El analista político Gastón Garriga analizó en Frecuencia Camalote el reciente giro del gobierno de Javier Milei respecto de la cuestión Malvinas y consideró que el anuncio tuvo como principal objetivo recuperar iniciativa política frente a un escenario interno adverso. “Hay una sensación” de que se trató de una estrategia discursivo.
En ese sentido, Garriga puso el foco en la ausencia de una queja formal contra los gobiernos de Chile e Israel, pese a los anuncios realizados días atrás.
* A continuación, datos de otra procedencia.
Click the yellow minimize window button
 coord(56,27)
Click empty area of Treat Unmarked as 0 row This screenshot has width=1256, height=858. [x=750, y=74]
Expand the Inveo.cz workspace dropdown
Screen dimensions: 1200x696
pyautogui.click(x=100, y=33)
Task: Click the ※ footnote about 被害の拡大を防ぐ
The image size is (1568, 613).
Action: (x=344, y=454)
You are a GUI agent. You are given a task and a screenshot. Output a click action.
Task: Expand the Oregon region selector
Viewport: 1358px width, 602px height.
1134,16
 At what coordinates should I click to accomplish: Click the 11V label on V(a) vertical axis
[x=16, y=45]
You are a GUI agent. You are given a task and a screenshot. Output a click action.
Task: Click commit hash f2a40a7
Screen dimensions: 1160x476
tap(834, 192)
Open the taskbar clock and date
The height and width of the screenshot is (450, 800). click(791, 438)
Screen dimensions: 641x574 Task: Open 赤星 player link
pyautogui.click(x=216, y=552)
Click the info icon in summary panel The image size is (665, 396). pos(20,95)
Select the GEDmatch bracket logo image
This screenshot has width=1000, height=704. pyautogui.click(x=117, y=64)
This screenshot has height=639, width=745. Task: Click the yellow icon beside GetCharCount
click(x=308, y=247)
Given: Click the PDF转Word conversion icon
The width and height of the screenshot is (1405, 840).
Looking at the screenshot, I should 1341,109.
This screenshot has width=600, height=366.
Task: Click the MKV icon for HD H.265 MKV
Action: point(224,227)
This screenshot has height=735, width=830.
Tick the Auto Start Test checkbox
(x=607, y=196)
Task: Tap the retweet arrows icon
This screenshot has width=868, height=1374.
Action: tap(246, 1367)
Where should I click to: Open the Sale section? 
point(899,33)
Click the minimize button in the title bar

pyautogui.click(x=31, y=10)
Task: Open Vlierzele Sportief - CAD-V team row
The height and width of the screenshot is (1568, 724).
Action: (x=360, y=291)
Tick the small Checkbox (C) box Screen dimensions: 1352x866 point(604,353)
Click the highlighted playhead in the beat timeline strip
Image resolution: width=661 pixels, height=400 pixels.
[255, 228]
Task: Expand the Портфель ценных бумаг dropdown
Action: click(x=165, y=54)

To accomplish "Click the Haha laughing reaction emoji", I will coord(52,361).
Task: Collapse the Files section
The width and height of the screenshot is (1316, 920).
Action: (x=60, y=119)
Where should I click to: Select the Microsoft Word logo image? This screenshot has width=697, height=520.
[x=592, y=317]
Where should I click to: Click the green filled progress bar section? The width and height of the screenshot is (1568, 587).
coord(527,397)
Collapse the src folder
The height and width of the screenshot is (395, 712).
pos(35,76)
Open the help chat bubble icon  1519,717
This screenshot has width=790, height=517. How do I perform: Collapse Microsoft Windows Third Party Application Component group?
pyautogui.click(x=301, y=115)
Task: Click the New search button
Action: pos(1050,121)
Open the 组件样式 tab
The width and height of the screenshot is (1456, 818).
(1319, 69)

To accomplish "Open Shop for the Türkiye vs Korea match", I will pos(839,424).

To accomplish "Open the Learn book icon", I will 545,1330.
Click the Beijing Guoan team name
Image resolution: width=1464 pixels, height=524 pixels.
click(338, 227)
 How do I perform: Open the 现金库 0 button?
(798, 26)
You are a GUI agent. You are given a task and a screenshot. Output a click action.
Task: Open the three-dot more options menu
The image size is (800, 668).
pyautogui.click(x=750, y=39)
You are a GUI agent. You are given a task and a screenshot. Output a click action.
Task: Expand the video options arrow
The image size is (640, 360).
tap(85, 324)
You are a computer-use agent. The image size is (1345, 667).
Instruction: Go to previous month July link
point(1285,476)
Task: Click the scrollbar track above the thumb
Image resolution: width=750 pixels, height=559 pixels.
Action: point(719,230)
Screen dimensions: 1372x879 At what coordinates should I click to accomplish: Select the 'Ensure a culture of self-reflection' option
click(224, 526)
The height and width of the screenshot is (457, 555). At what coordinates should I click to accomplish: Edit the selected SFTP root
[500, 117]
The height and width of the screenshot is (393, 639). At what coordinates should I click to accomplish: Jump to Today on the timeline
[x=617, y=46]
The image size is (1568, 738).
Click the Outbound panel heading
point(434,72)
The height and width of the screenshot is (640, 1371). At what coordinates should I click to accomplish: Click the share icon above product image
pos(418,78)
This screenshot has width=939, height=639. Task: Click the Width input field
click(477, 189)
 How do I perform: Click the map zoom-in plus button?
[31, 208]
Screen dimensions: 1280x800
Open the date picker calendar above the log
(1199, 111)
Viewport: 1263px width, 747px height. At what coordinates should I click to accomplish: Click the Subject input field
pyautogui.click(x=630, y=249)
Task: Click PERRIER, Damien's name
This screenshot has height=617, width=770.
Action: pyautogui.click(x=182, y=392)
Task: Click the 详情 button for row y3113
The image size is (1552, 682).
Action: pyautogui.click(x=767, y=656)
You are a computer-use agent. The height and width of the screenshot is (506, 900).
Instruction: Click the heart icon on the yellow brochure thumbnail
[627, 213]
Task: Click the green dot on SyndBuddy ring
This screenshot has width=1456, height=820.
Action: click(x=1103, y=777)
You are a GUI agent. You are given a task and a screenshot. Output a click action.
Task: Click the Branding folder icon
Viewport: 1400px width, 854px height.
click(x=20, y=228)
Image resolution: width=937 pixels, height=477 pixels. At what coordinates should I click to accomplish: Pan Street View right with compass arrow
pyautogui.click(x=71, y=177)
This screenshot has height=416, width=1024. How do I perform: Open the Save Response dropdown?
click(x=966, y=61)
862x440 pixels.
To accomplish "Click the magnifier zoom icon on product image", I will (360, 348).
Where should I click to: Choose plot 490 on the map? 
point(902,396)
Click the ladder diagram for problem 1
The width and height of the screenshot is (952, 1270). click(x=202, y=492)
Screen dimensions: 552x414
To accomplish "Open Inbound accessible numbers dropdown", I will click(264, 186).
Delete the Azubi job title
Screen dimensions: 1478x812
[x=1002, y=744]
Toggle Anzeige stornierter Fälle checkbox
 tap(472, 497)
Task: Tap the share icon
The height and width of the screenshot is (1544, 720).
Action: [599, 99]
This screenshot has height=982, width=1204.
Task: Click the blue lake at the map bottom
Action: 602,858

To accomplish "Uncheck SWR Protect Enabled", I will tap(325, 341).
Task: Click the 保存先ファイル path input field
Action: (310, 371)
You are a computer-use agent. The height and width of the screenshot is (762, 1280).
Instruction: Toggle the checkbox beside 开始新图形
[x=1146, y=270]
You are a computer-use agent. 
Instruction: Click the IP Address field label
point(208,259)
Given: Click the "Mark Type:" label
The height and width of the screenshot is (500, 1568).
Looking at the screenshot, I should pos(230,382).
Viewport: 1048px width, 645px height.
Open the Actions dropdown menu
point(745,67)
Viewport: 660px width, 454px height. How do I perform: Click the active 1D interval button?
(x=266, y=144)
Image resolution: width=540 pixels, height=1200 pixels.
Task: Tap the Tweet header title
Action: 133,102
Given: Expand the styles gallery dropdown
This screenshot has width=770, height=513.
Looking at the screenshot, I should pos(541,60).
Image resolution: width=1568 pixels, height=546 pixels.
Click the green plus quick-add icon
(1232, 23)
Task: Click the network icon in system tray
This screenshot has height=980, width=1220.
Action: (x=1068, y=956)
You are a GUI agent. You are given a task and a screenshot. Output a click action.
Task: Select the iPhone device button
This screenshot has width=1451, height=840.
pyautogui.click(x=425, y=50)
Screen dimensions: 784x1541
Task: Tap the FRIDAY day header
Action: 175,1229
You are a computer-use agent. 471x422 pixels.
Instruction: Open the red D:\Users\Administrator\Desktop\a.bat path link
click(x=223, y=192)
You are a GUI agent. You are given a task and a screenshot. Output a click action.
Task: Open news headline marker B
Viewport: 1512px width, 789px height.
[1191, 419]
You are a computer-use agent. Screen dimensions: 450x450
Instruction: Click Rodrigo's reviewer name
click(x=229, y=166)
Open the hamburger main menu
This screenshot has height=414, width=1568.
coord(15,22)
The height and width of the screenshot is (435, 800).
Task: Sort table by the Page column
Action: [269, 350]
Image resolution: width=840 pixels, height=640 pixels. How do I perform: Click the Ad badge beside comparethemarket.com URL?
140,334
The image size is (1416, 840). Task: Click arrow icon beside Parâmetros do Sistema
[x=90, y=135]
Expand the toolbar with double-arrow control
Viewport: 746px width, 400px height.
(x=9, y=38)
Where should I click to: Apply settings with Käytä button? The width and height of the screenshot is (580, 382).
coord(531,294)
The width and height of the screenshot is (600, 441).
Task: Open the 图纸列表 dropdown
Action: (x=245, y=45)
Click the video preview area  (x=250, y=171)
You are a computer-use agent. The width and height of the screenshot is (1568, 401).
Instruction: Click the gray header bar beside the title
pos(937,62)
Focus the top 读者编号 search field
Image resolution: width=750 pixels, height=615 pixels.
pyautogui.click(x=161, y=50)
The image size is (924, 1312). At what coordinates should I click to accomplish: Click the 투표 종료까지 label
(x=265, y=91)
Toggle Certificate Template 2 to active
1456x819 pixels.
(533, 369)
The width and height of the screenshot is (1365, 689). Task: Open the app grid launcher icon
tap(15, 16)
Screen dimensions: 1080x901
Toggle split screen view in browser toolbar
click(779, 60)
Para el analista, la falta de avances concretos podría terminar exponiendo al Gobierno y generando un costo político. “Es todo humo para la gilada”, afirmó al cuestionar la distancia entre el discurso oficial y las medidas efectivamente adoptadas.
También vinculó la discusión con la política energética y recordó las apariciones de Milei con un mameluco de YPF. Dicha imagen «podía resultar perjudicial para la posición argentina frente a los fondos que litigaban en Estados Unidos por la empresa petrolera».
Otro de los puntos analizados fue la relación entre el Gobierno nacional y empresas vinculadas con la explotación petrolera en las Islas Malvinas, donde mencionó el caso de un consorcio integrado por la británica Rockhopper y la israelí Navitas, y sostuvo que declaraciones realizadas por Milei respecto de la autodeterminación de los habitantes de las islas podrían haber contribuido a reducir la percepción de riesgo político para esas compañías.
De esta manera, el argumento oficial de que se trata de “un asunto entre privados” pierde fuerza frente a la existencia de vínculos entre empresas y funcionarios.
En el plano interno, Garriga utilizó una particular comparación para describir la situación del Gobierno: recordó que su primer automóvil, un Renault 6, necesitaba cada vez más aceite hasta llegar a consumir más lubricante que combustible. “La cadena nacional de la semana pasada es una especie de Bardahl”, explicó, aunque advirtió que cuando un gobierno enfrenta problemas en distintos frentes, el efecto de estas maniobras dura cada vez menos.